The song has been recorded over 300 times last count and has been featured in a long list of movies and television shows, including the film Shrek. Rolling Stone placed Jeff Buckley’s version of “Hallelujah” on their list of “The 500 Greatest Songs of All Time,” and the song will be added to the Library of Congress’ National Recording Registry.
"It’s a beautifully constructed melody that steps up, evolves, and slips back, all in quick time,” Bob Dylan told The New Yorker. “But this song has a connective chorus, which when it comes in has a power all of its own. The ‘secret chord’ and the point-blank I-know-you-better-than-you-know-yourself aspect of the song has plenty of resonance for me.”

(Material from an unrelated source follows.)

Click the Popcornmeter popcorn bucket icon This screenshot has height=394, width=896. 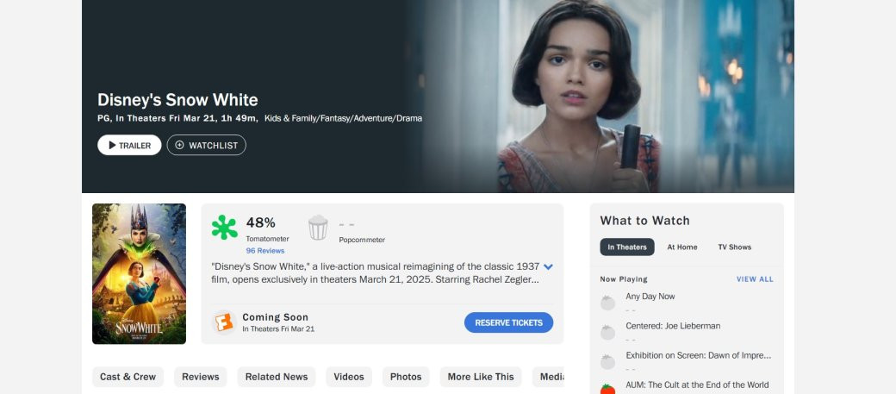(318, 228)
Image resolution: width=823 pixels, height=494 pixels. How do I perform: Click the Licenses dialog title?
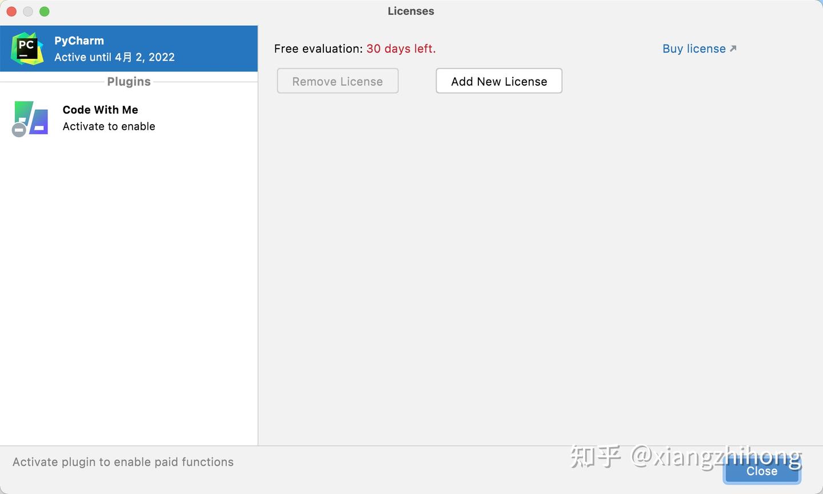pyautogui.click(x=411, y=10)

In his lyrics Cohen seems to be lamenting the difficulty of human relationships, and yet the song is open-ended enough to allow for a wide range of interpretations.
K.D. Lang, who has given several notable performances of the tune, including this one at the 2010 Olympic Games, said that she considers the song to be about "the struggle between having human desire and searching for spiritual wisdom.”
While Lang’s performance of “Hallelujah” is quietly stirring, I find this rendition featuring Rufus Wainwright and 1500 singers at the Luminato Festival in Toronto powerful in a very different way. This version may be less polished, but there is an energy and authenticity to the group performance, much like churchgoers singing a hymn on a Sunday morning.
Whatever challenges life has brought you and your Loved One today, I hope you find these performances a purifying reminder that love and beauty persist, even in the most demanding of times.